►

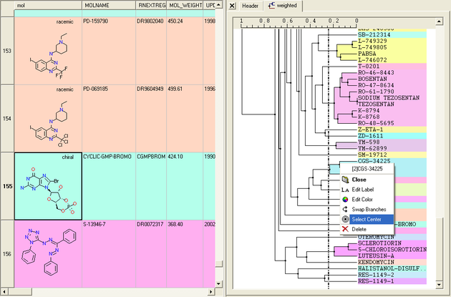
Task: Click the red X Delete icon
Action: [x=346, y=229]
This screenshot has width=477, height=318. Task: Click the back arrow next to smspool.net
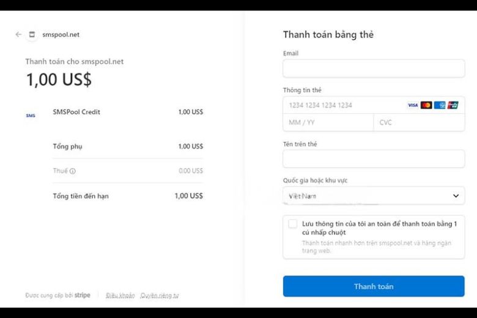point(18,35)
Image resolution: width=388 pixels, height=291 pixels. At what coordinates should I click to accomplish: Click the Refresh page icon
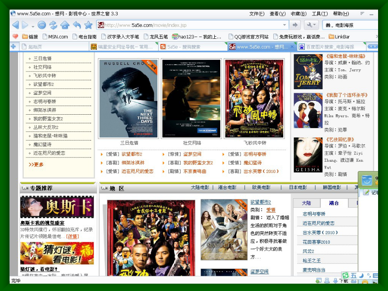point(53,25)
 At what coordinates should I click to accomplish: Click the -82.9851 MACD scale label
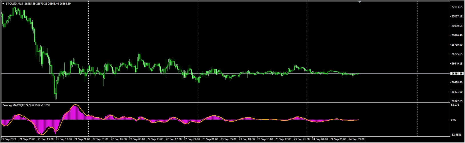pyautogui.click(x=456, y=134)
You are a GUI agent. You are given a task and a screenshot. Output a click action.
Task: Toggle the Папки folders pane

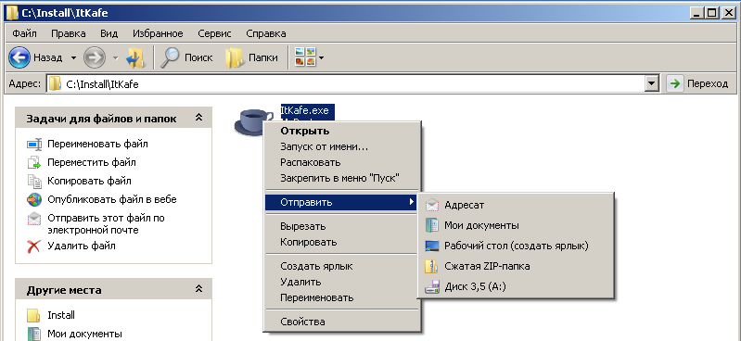[251, 57]
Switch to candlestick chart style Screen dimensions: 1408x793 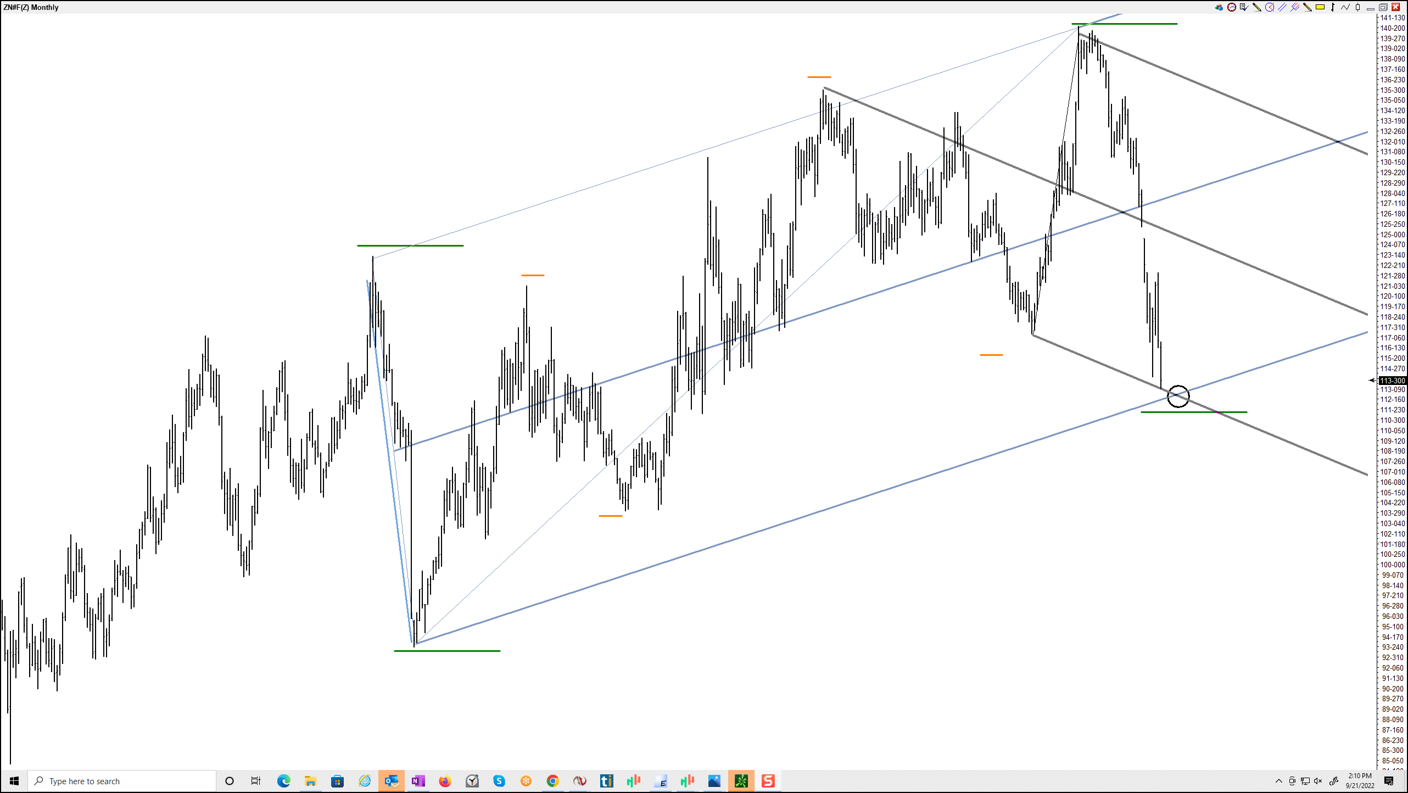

◄

- _What the task requires_: Print only the lines from the one with "MACD scale label" through the last line of the data above, exactly and with both ends, and please omit any pictures.

- _Problem solution_:
 At what coordinates should I click to accomplish: Click the -82.9851 MACD scale label
pyautogui.click(x=456, y=134)
You are a GUI agent. You are given a task and a screenshot. Output a click action.
Task: Toggle the Папки folders pane

[251, 57]
Switch to candlestick chart style Screen dimensions: 1408x793 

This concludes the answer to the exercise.